Dalla “guerra per procura” fomentata dagli Stati Uniti alle balle nucleari. Fenomenologia della propaganda russa che sulla tv italiana dà fiato al partito anti-americano (e fa godere Putin). Il commento del generale Carlo Jean
Molti dei “salotti buoni” dei centri studi di geopolitica e relazioni internazionali del nostro Paese hanno fatto propria – talvolta con mal celato entusiasmo e sempre con molta spocchia – l’interpretazione russa secondo la quale la guerra in Ucraina sarebbe una guerra per procura decisa e finanziata dagli Stati Uniti per loro interessi nazionali, sempre più confliggenti con quelli europei e italiani. Non sarebbe più una guerra per salvare l’Ucraina, come lo era all’inizio, ma per sconfiggere la Russia.
Gli Stati Uniti vorrebbero indebolirla definitivamente, non tanto per impedirle di riprendere l’aggressione, quanto per renderla un alleato insignificante sia per l’Europa che per la Cina.

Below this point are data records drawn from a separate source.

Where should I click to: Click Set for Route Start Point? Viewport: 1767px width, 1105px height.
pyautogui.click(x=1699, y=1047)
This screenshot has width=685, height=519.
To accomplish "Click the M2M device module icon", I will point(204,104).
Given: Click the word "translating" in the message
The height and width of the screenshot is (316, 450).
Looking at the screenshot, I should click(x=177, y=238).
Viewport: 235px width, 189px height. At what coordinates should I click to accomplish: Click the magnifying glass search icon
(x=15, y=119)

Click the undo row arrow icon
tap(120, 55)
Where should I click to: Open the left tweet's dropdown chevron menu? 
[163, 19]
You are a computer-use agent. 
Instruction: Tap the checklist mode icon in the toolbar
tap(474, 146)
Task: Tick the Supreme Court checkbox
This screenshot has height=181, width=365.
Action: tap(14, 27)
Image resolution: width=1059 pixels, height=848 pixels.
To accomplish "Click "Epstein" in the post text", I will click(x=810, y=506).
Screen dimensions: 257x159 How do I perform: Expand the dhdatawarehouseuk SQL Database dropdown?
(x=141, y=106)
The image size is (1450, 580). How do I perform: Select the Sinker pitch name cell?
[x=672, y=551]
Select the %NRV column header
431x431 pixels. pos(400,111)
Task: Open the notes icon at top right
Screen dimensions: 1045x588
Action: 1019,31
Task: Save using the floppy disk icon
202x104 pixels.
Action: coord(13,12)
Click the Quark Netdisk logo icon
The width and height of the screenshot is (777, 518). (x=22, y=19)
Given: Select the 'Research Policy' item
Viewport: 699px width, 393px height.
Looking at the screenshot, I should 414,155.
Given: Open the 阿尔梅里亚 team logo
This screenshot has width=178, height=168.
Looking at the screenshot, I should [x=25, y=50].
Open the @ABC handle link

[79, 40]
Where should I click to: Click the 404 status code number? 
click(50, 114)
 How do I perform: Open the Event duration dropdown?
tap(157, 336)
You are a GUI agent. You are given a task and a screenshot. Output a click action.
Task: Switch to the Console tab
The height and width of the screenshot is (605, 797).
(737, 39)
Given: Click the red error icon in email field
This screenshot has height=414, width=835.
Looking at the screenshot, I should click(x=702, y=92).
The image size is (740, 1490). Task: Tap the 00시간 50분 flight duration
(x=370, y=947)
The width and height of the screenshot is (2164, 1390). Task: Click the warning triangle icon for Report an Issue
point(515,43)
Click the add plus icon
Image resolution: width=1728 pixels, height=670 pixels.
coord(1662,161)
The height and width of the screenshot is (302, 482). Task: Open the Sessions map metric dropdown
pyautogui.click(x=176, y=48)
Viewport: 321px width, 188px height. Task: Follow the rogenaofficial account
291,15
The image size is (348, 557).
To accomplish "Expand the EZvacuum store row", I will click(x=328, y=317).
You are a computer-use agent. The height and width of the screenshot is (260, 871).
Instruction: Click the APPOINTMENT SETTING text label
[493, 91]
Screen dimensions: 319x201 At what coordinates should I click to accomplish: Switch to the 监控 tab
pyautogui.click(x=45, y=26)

Come by-product, tale politica, che comporta il prolungamento del conflitto in Ucraina, indebolirebbe anche l’Europa. Essa, ne sosterrebbe la maggior parte dei costi e resterebbe più esposta al rischio che Putin, per disperazione, faccia ricorso alle armi nucleari. Rimarrebbe perciò più docile alla volontà di Washington.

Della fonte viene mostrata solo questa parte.